WHAT YOU HAVE TO DO: Filter these entries, keeping only lines that hold the word "agent".

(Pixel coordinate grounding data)
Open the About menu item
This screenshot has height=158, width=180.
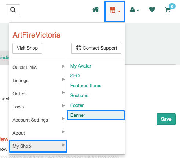tap(38, 133)
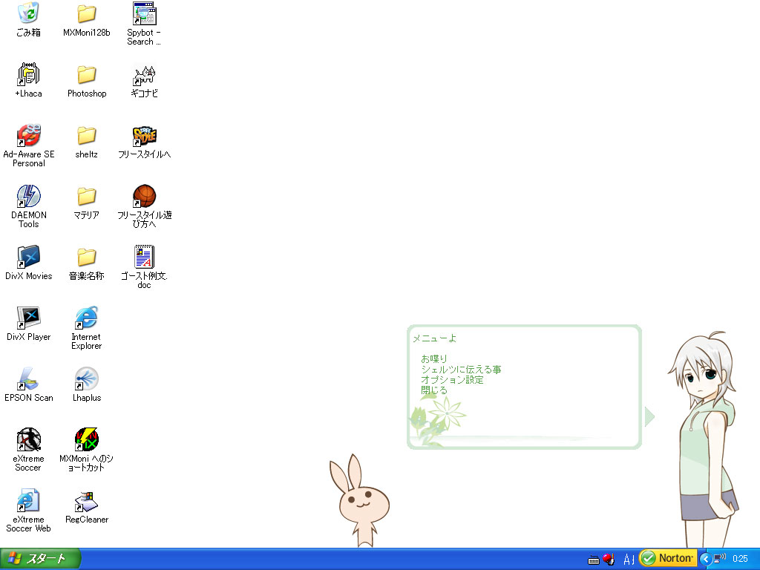Expand hidden system tray icons arrow
The height and width of the screenshot is (570, 760).
705,560
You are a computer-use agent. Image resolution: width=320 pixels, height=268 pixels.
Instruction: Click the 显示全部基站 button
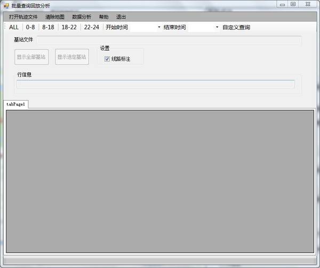31,56
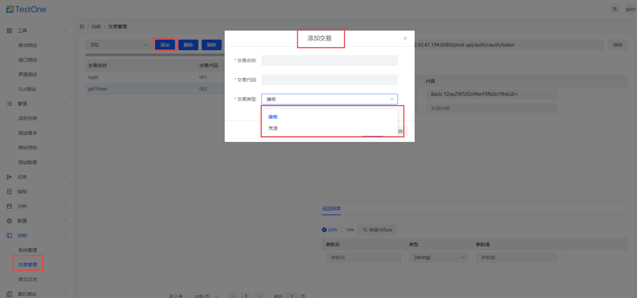Image resolution: width=637 pixels, height=298 pixels.
Task: Click the language translate icon in header
Action: (615, 10)
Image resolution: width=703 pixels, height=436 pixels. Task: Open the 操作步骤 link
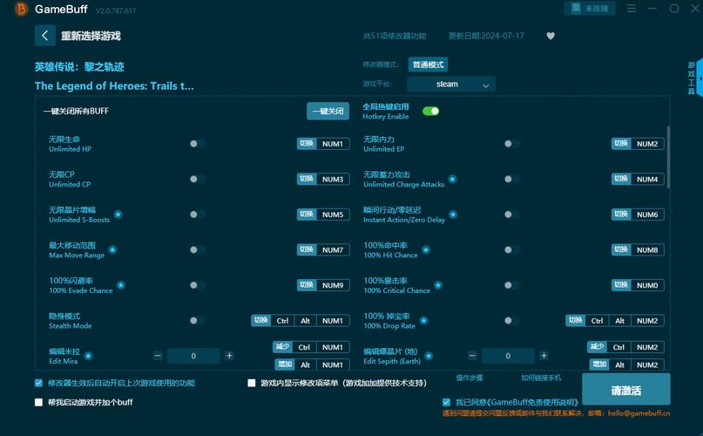(x=470, y=378)

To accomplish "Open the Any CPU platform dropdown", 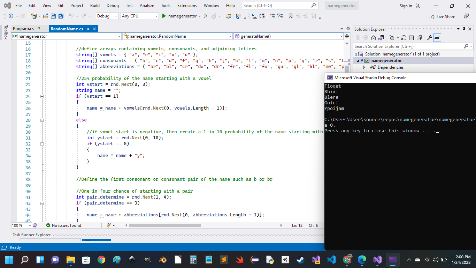I will click(139, 16).
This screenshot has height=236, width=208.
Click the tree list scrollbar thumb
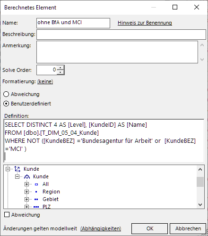click(200, 182)
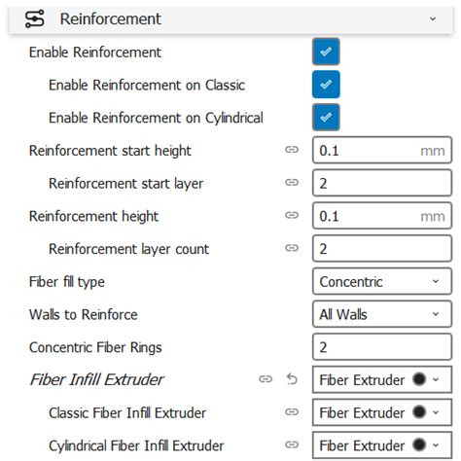Viewport: 461px width, 461px height.
Task: Open the Fiber fill type Concentric dropdown
Action: point(382,281)

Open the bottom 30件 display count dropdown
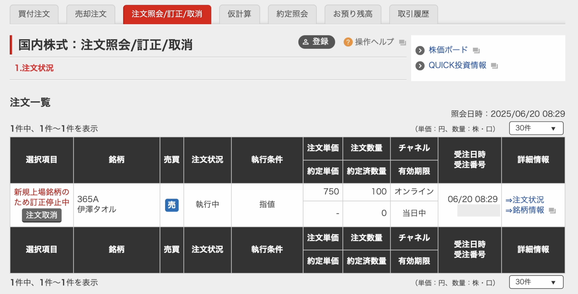(x=536, y=282)
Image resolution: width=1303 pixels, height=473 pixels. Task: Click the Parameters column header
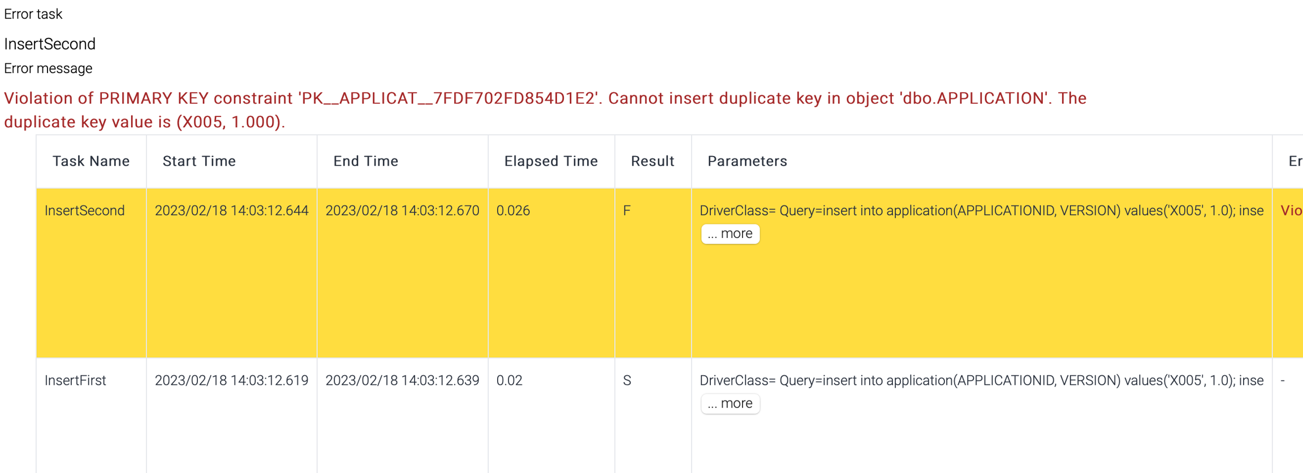(747, 161)
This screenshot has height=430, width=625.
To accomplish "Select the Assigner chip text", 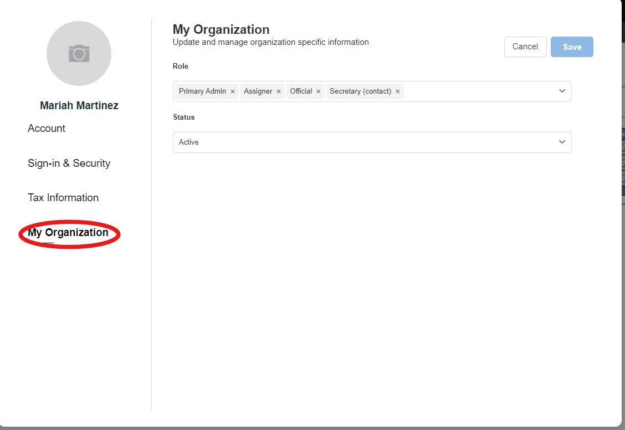I will click(258, 91).
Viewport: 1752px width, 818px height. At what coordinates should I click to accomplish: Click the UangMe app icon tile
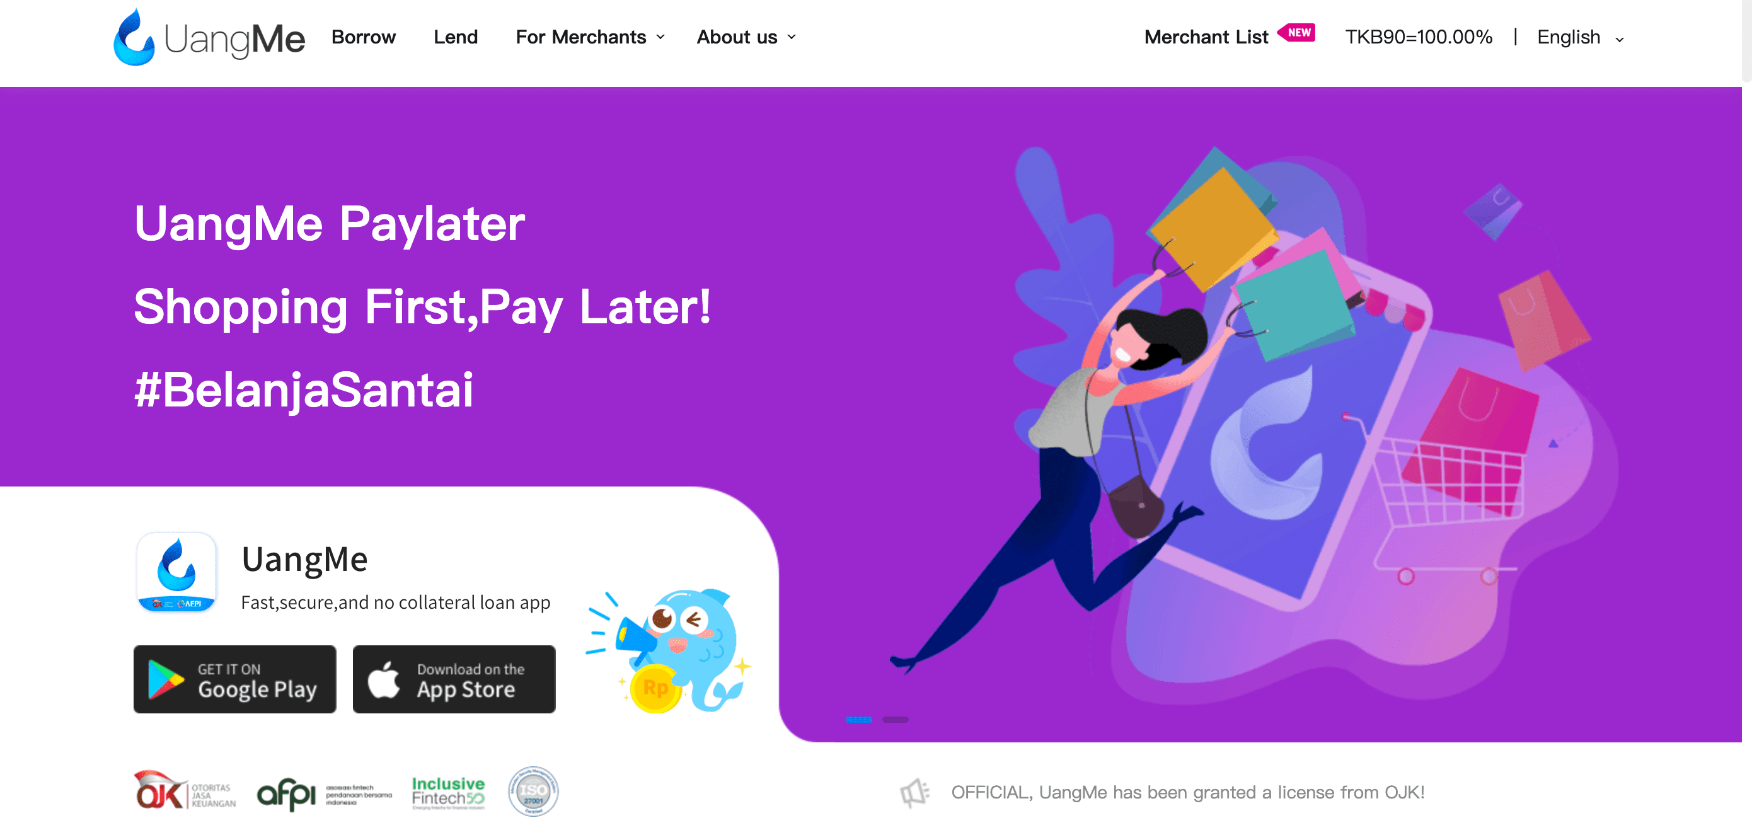177,572
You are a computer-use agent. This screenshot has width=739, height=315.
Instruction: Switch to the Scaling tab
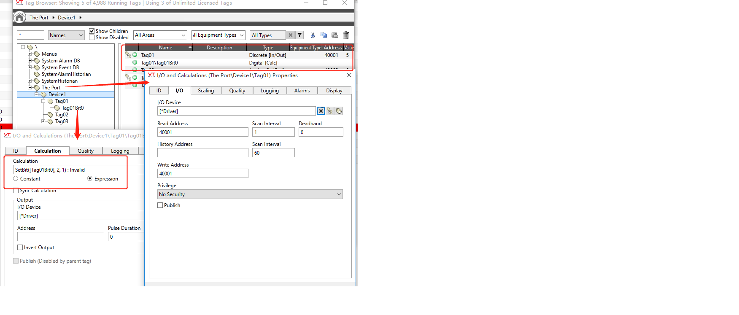pyautogui.click(x=206, y=91)
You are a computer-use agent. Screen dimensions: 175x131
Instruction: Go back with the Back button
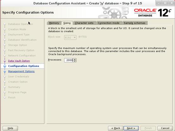pos(116,128)
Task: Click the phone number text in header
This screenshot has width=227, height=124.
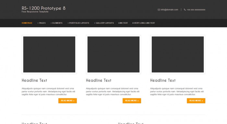Action: coord(196,10)

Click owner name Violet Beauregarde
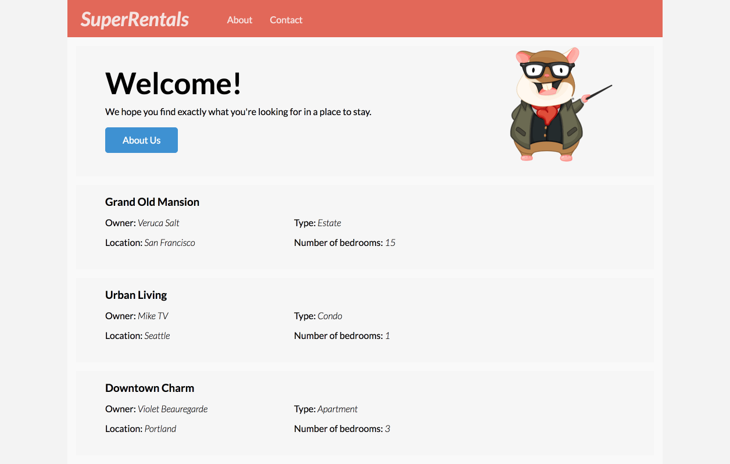(x=172, y=409)
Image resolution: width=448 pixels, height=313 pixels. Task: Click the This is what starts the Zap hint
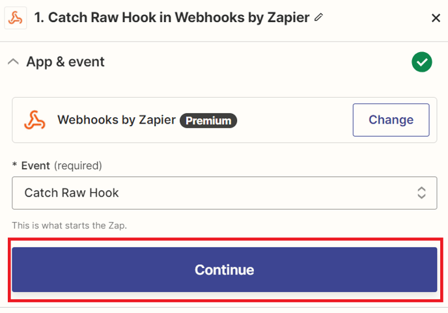point(69,226)
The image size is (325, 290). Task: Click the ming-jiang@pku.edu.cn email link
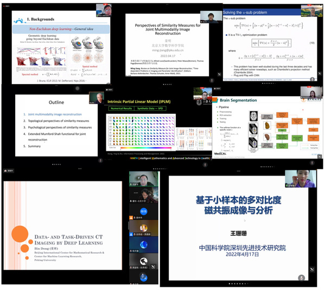[x=168, y=50]
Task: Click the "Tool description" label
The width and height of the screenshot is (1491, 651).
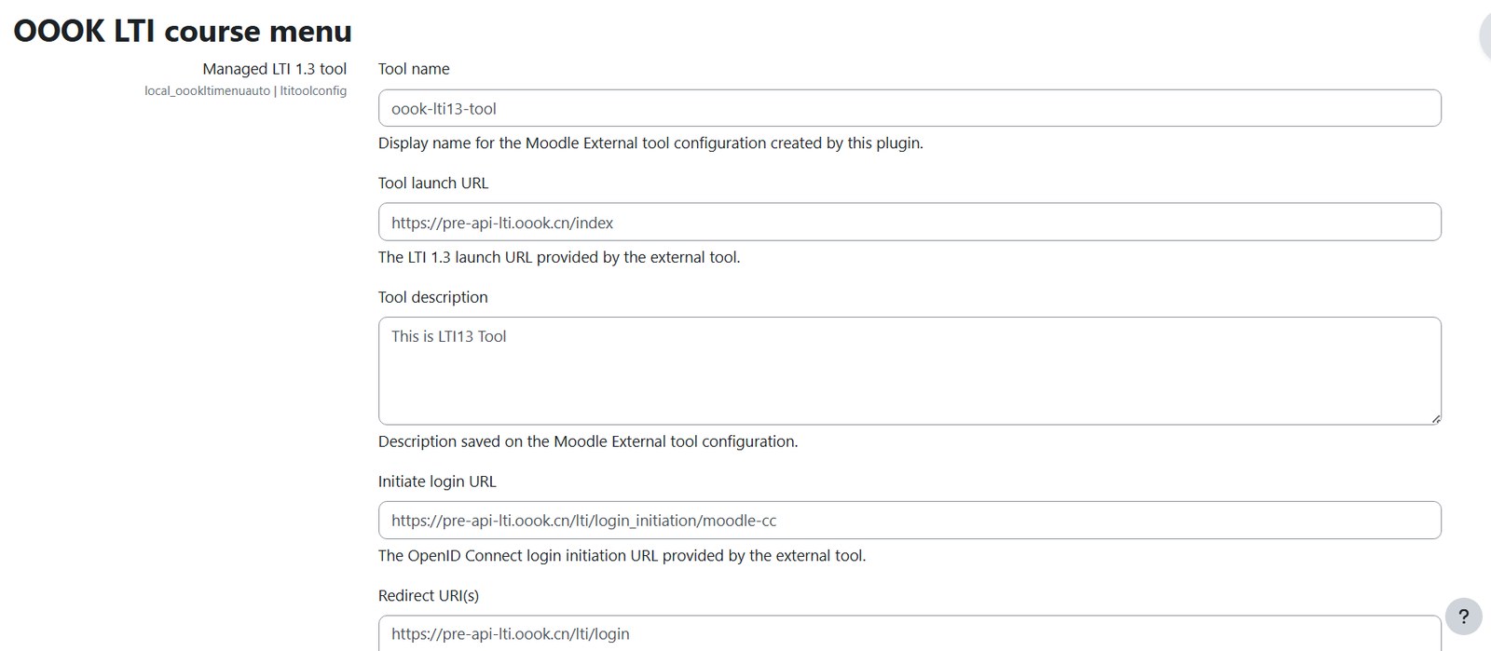Action: (433, 297)
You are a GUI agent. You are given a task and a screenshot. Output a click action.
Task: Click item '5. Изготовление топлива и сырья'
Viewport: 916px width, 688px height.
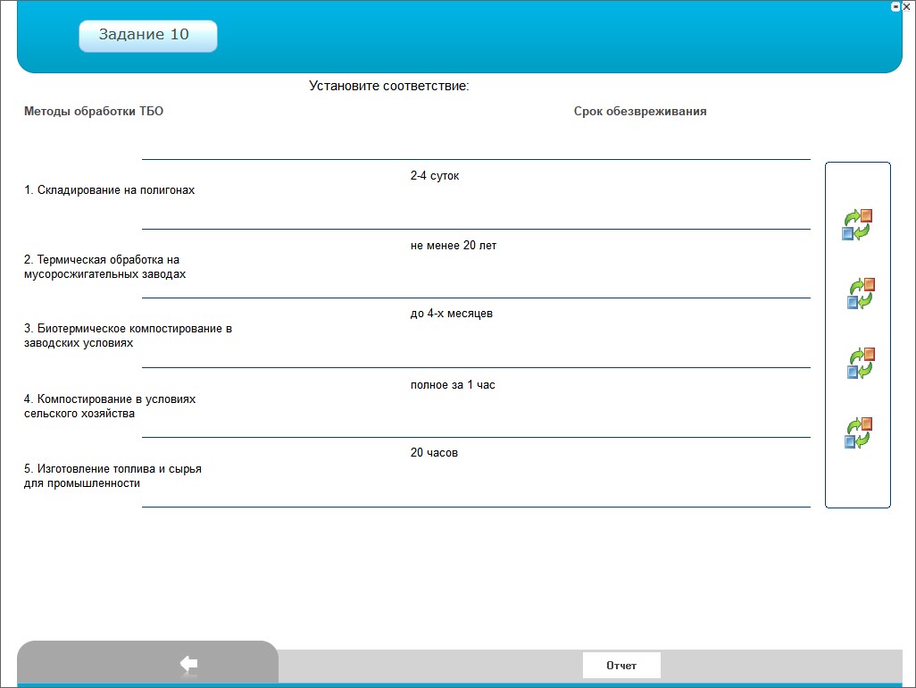coord(112,475)

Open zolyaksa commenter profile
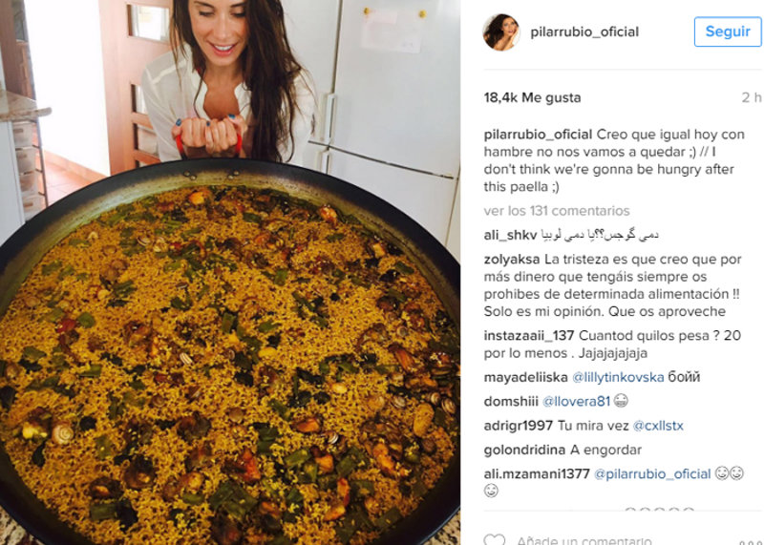tap(512, 259)
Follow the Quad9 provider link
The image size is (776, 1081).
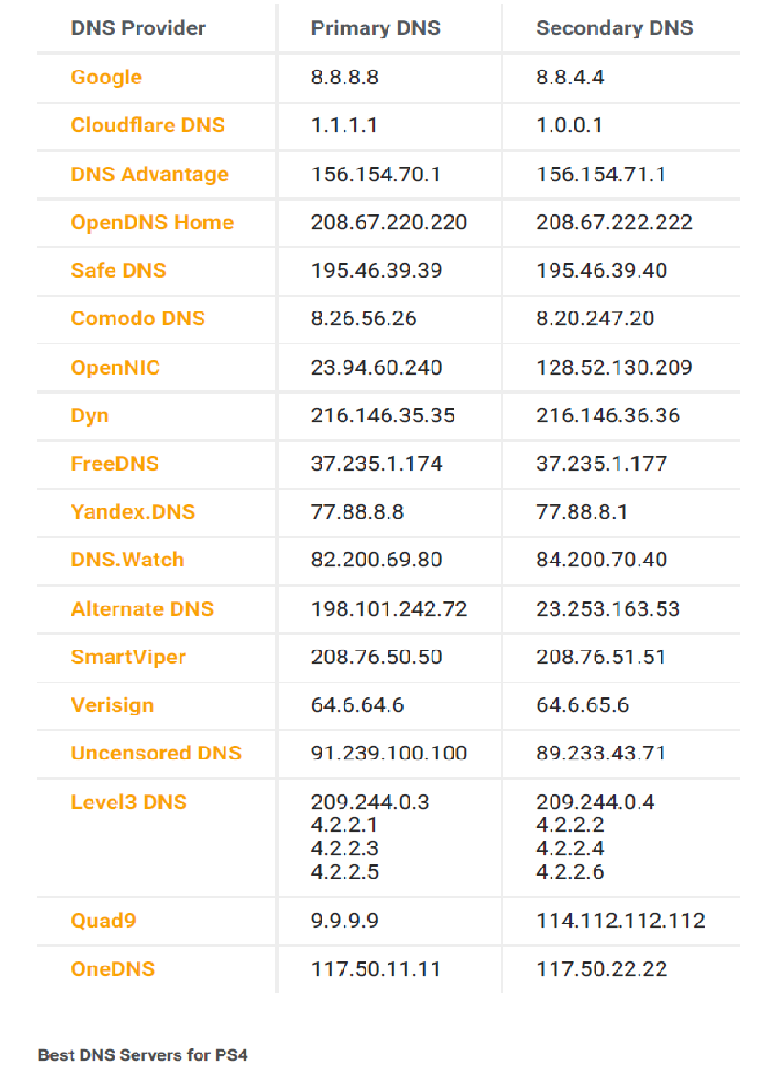(x=104, y=921)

SOLUTION:
You are a computer-use agent. Image resolution: width=320 pixels, height=268 pixels.
You are a computer-use agent. This screenshot has width=739, height=315.
You are a computer-use agent. Screen dimensions: 175x131
You are a GUI agent. You are given a task and a screenshot. Output a click action.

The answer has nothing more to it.